Baklava is a rich, sweet pastry featured in many cuisines in the area once controlled by the former Ottoman Empire, in Central Asia and in the lands in between. It and its variants are thus popular in Turkey, the Balkans, Cyprus, much of the Arab world, Iran, the Caucasus, Afghanistan and the lands of the Turkic peoples of Central Asia. It is a pastry made of layers of phyllo dough filled with chopped nuts and sweetened with syrup or honey.
Rick Stein: "I have already mentioned the impressive furore of activity at Imam Cagdas, the kebab restaurant in Gaziantep, and this was especially so on the first floor where they were making baklava. There must have been 50 or 60 people preparing the paper-thin pastry and the bright green pistachios, building up the trays of baklava and baking them in the huge, wood-fired ovens. But only two people, Burhan Cagdas's ageing father and one other, were allowed to apply the boiling hot syrup after baking, which had to be at just the right temperature and consistency. There was so much flour in the air where the pastries were being assembled that everyone seemed to be working in a dream-like haze. The most distinctive elements, apart from the perfect pastry, were the vibrantly green pistachios, harvested when young, and the butter made from ewe's milk. This is their recipe and is still very good even when made with ordinary butter and pistachios, and is just perfect with a cup of strong black coffee - Turkish, of course."
Baklava Recipe (Makes about 20 pieces)
(Adapted from Rick Stein's Mediterranean Escapes)
Ingredients
- 500 g filo pastry sheets
- 150 g clarified butter, warmed (* see note below on how to make clarified butter)
- 250 g shelled pistachio nuts
For the Pastry Cream:
- 300 ml milk
- 40 g Semolina
For the Syrup:
- 600 g granulated sugar
- 1 tsp lemon juice
* To make Clarified Butter: Place butter in a small pan and leave it over a very low heat until it has melted. Skim off any scum from the surface and pour off the clear (clarified) butter into a bowl, leaving behind the milky white solids that will have settled on the bottom of the pan. The butter is ready to use.
Method
- First make the pastry cream. Put the milk and semolina into a small, non-stick pan and slowly bring to the boil, stirring. Simmer for 1 minute, then transfer the mixture to a bowl, press a sheet of clingfilm onto the surface to prevent it from forming a skin and leave to go cold.

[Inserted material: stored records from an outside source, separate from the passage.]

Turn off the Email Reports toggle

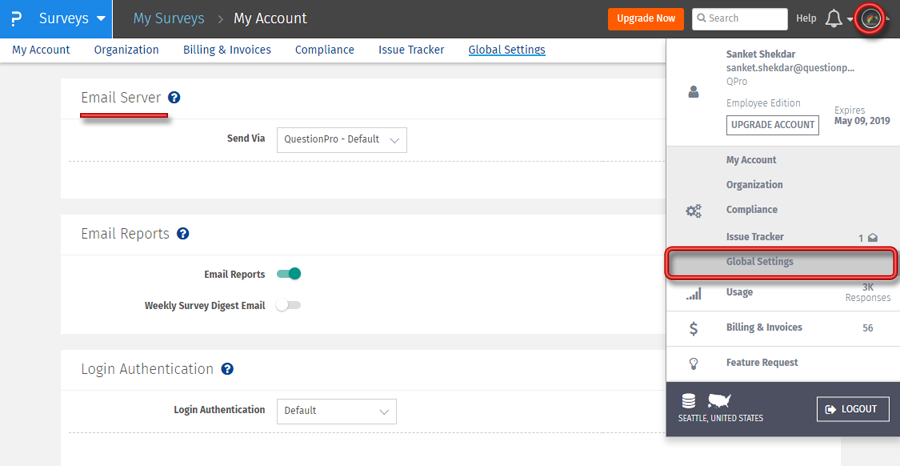[289, 274]
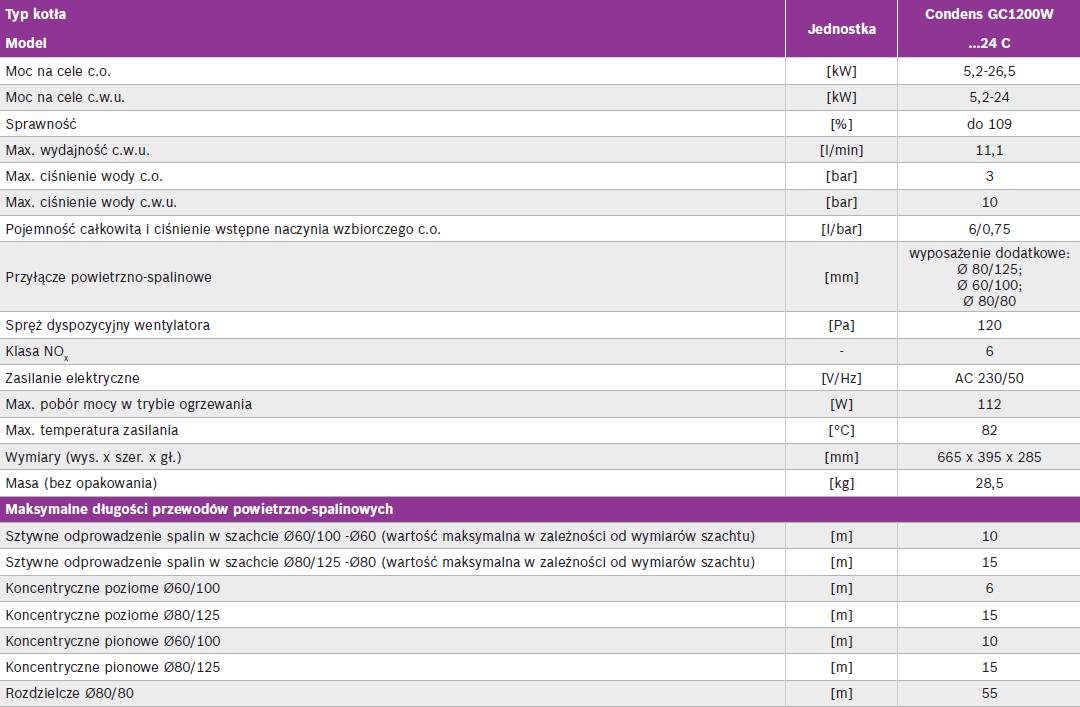Image resolution: width=1080 pixels, height=707 pixels.
Task: Select dimensions value '665 x 395 x 285'
Action: 988,457
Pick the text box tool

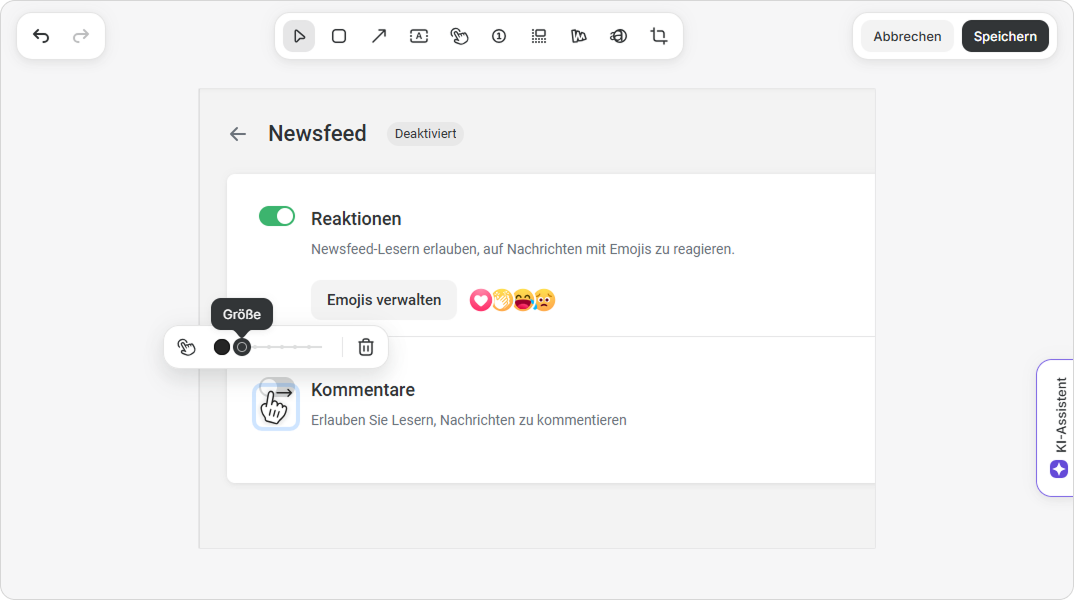point(419,36)
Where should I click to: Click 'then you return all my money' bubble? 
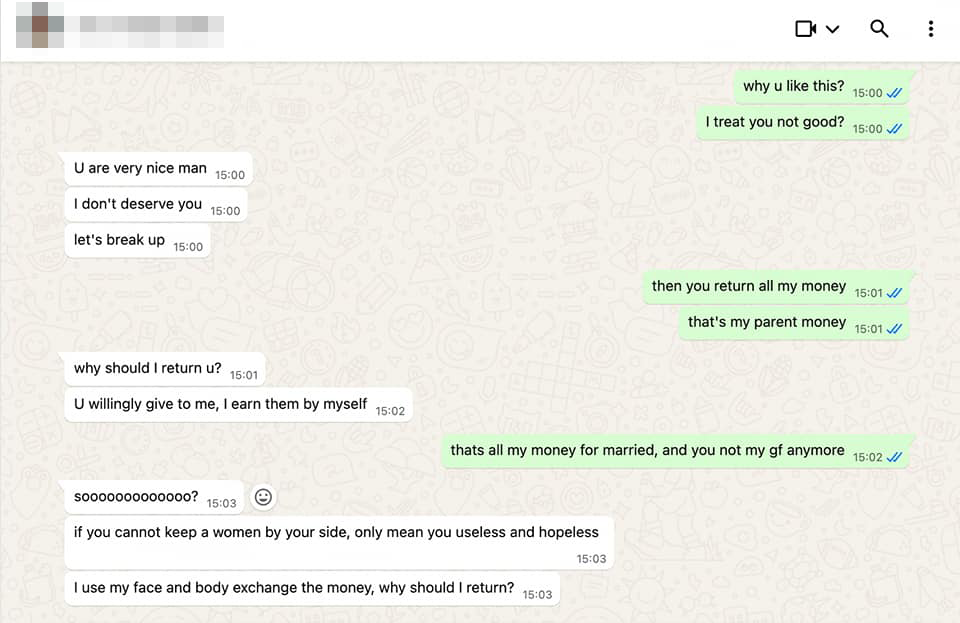click(x=776, y=287)
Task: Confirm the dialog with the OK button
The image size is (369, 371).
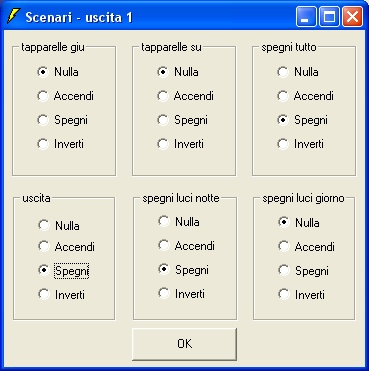Action: tap(185, 344)
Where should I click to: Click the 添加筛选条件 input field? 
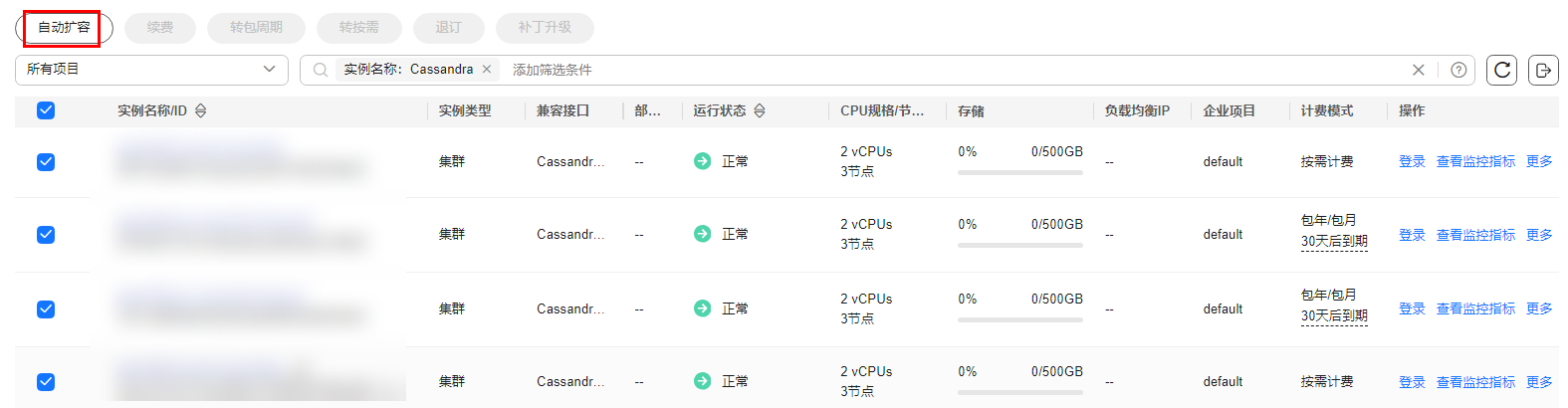pyautogui.click(x=956, y=70)
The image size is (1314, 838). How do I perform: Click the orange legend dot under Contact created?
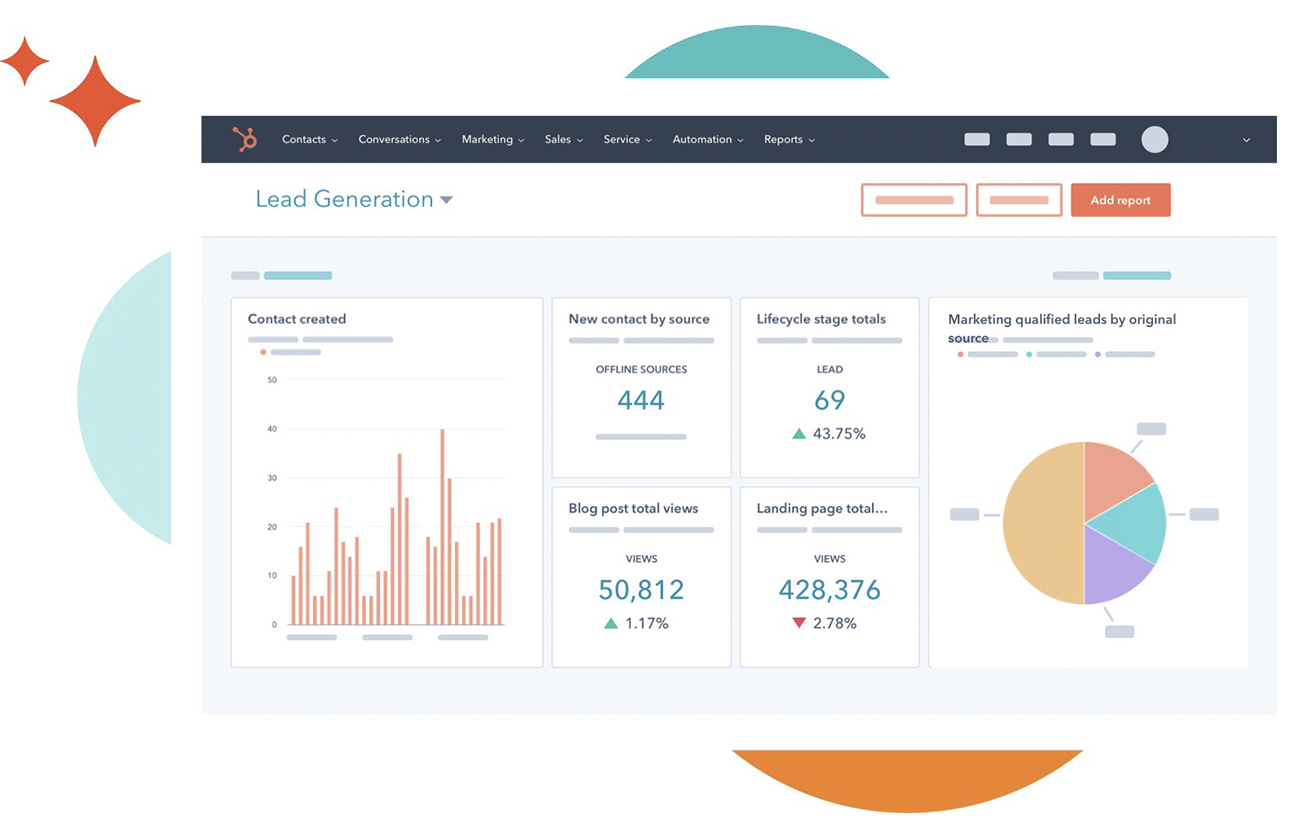pos(263,352)
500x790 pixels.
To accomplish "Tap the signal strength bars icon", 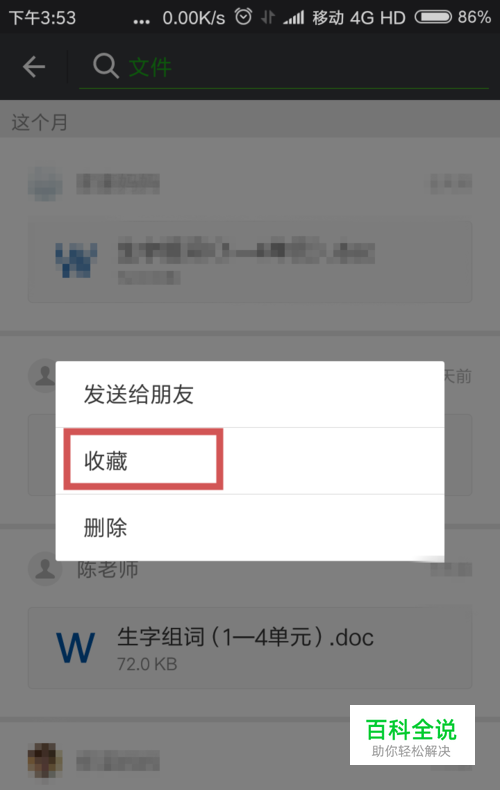I will [294, 18].
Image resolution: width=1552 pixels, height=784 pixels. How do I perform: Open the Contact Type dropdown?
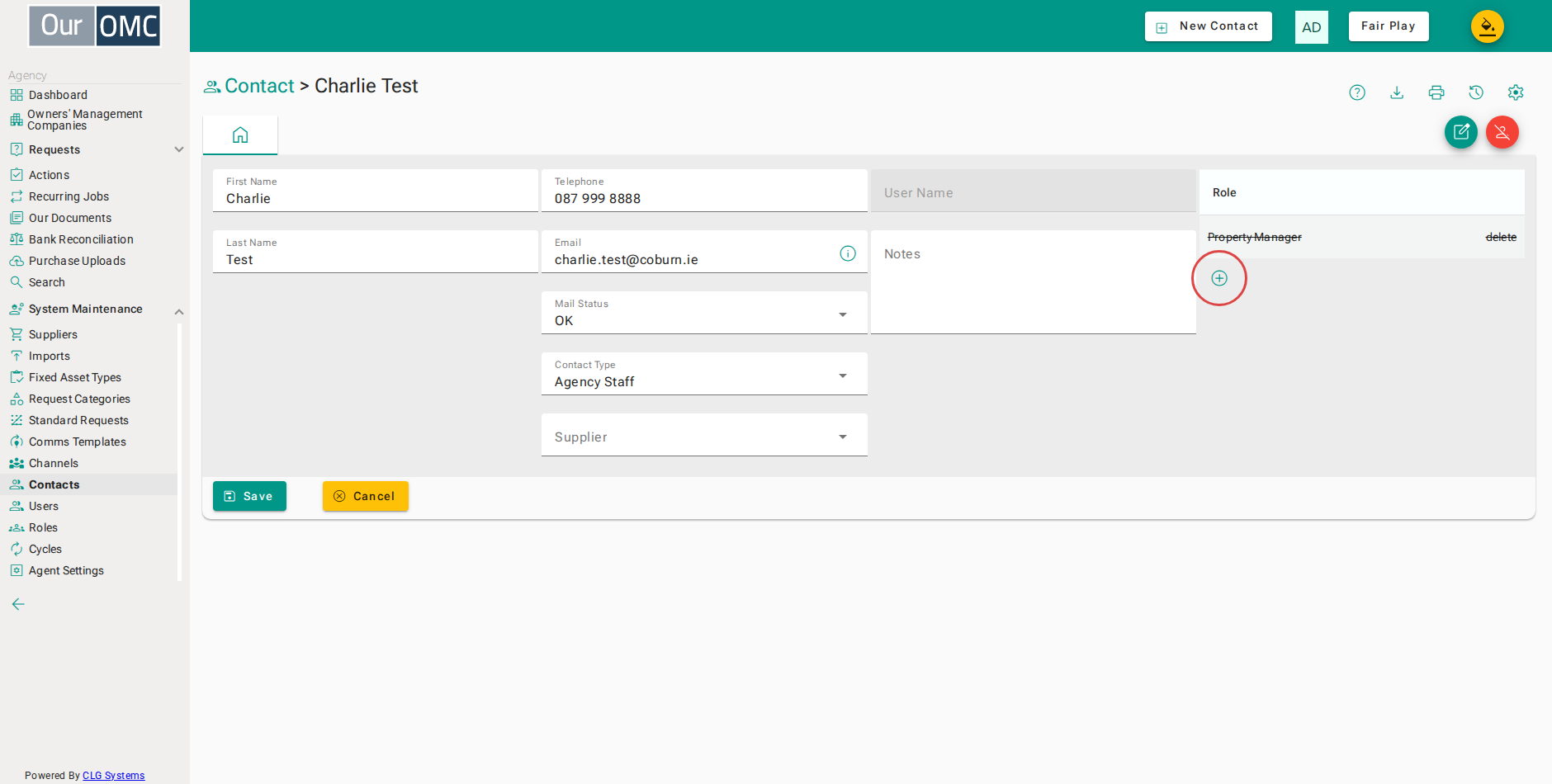tap(704, 374)
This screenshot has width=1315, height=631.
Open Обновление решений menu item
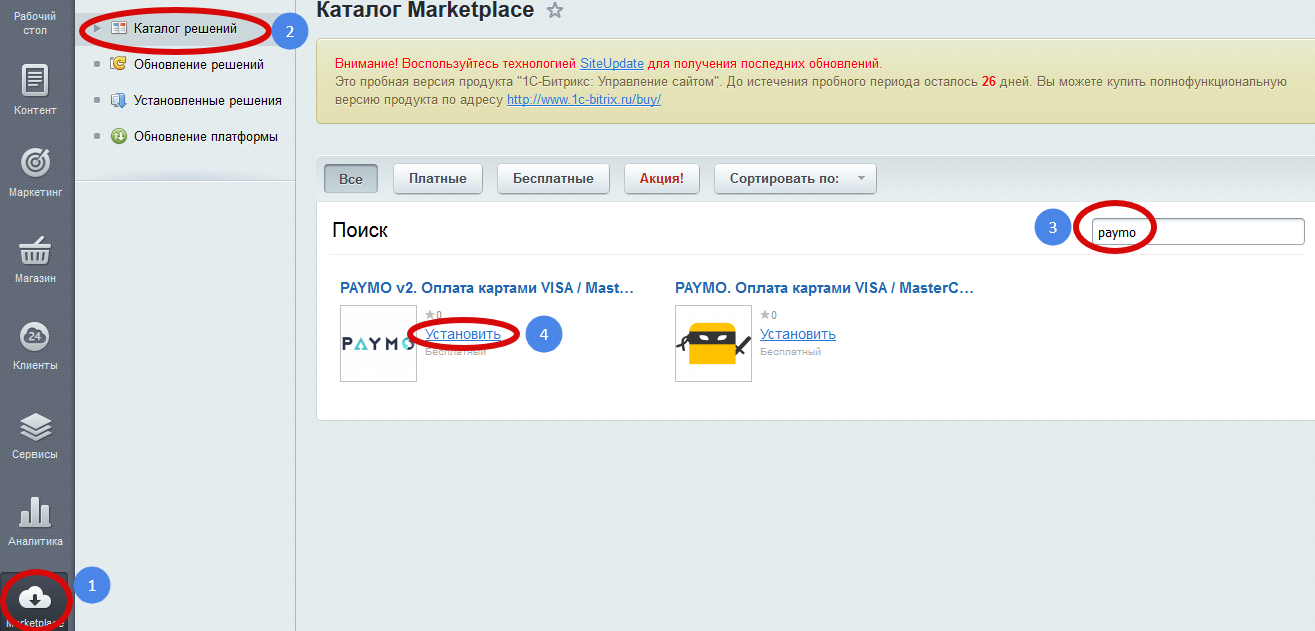[198, 64]
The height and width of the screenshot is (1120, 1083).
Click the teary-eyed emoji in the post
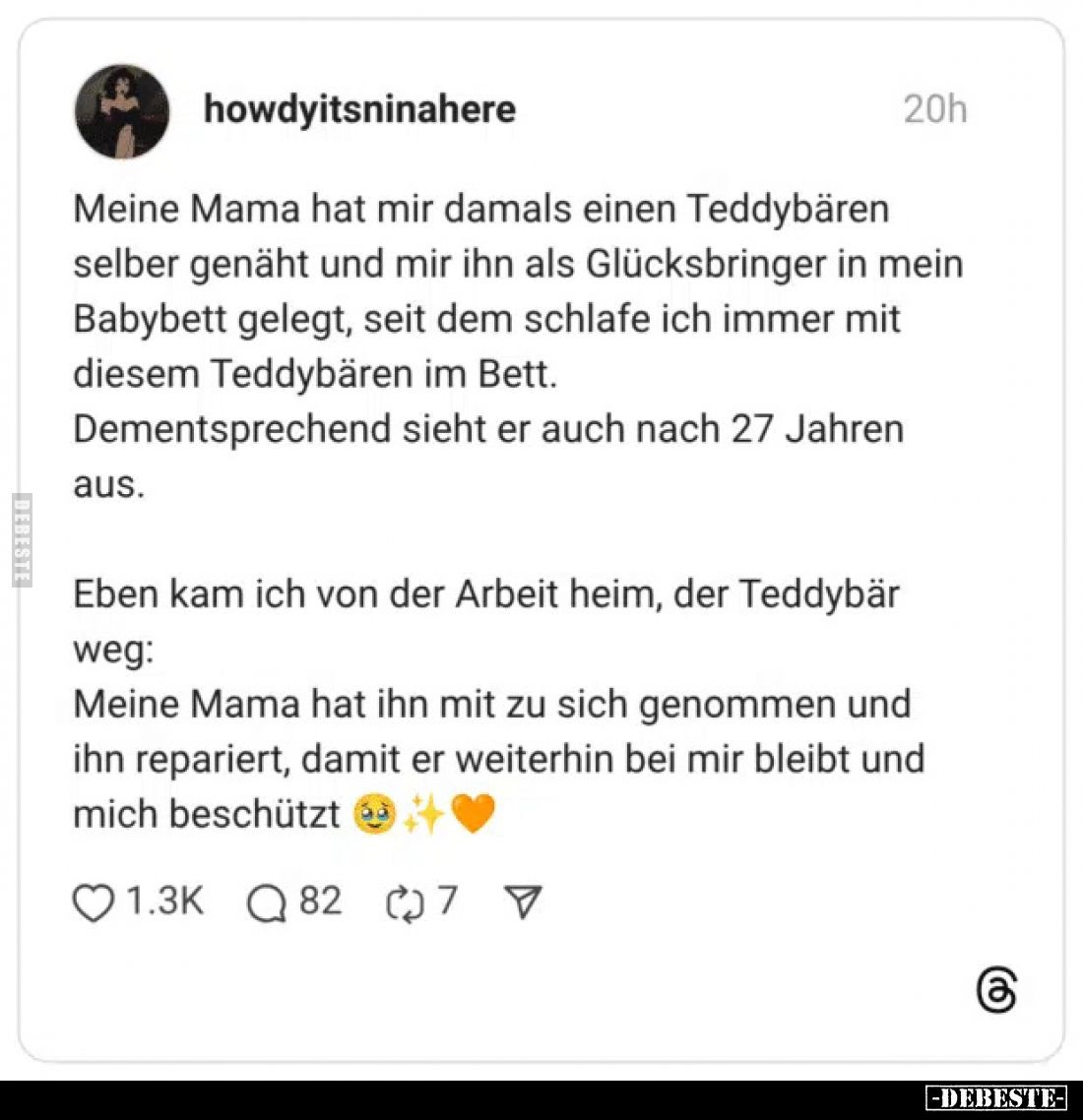coord(374,815)
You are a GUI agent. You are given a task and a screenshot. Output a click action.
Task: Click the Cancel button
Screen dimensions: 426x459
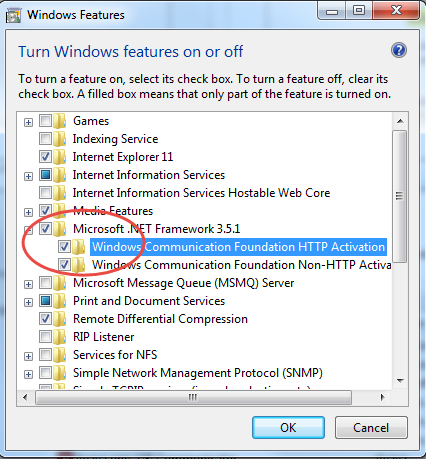(371, 427)
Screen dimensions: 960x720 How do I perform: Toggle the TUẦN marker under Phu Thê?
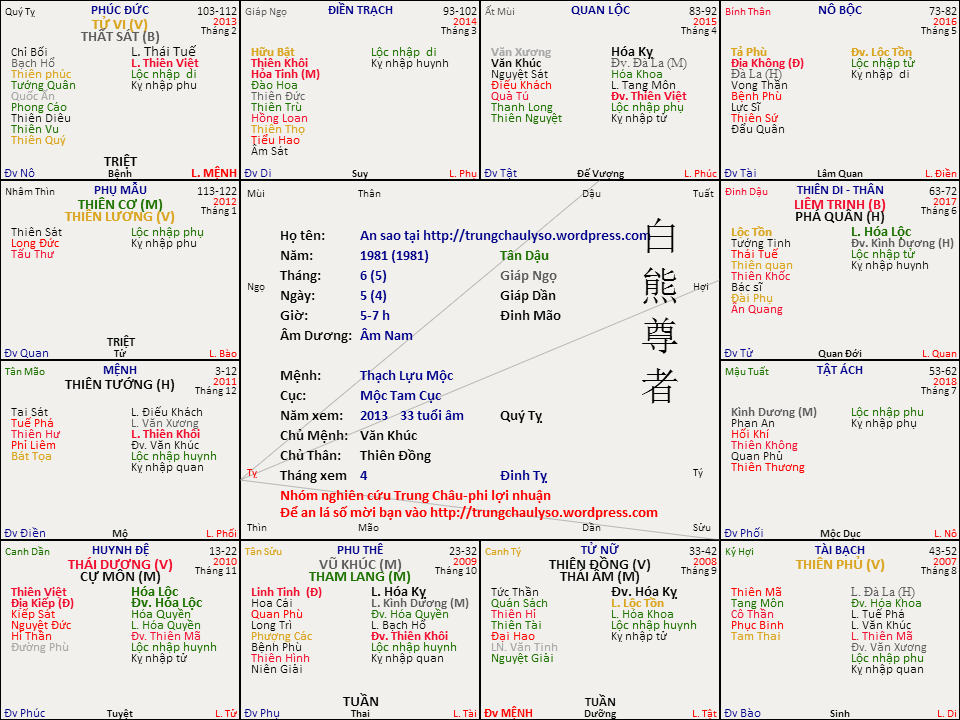click(362, 701)
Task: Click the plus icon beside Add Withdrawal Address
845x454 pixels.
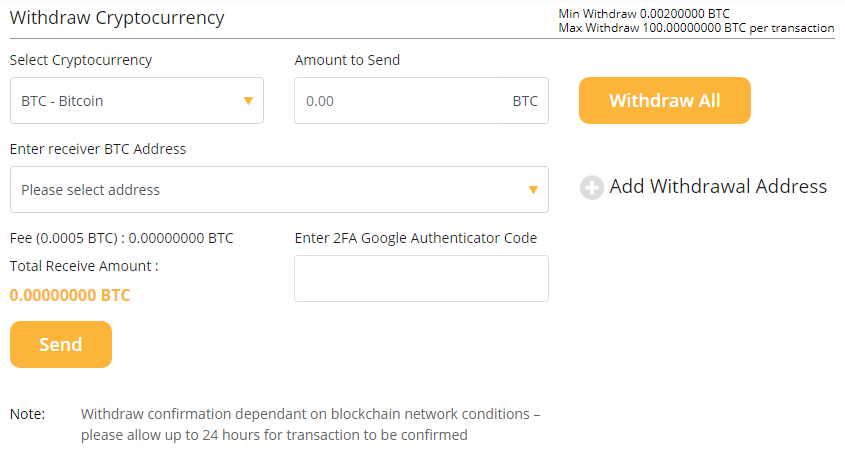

- Preheat the oven to 160C. Cut down the filo pastry sheets if necessary so they will line a 20 x 30-cm shallow, rectangular, non-stick baking tin. Brush the base and sides of the tin with some of the clarified butter, then line the base with 15 single layers of pastry, brushing each one lightly with butter before adding the next. Don't butter the last sheet of pastry.
- Mix the pastry cream until smooth, loosening it slightly with a little milk if it seems stiff, then spread it evenly over the top of the pastry. Sprinkle over the chopped pistachios in an even layers. Cover the top of the baklava with another 15 layers of filo pastry, lightly brushing with butter between each layer.
- Using a larger, very sharp knife, cut the baklava into portion-sized pieces - make 3 evenly spaced cuts lengthways down the tin and then cut across at an angle to make small diamond-shaped pieces (Note: I prefer to cut them into square pieces, less wastage). Drizzle over any remaining butter. Bake the baklava for 1 hour until crisp and richly golden.
- Meanwhile, for the sugar syrup, put the sugar and 350 ml water into a pan and leave over a low heat until the sugar has completely dissolved and the mixture is clear. Then bring to the boil and simmer vigorously until it reaches 107-108C, the 'thread' stage - you will need a sugar thermometer to check. Add the lemon juice to the syrup and set aside.
- A minute or two before the baklava is ready to come out of the oven, bring the sugar syrup back up to the boil. Remove the baklava from the oven, quickly and carefully run a knife along the cuts to check the pieces are all separated, then immediately pour over the hot syrup. This will look like a large amount, but it will gradually be absorbed by the pastry as it cools. Leave the baklava to go cold, then carefully remove from the tin to serve.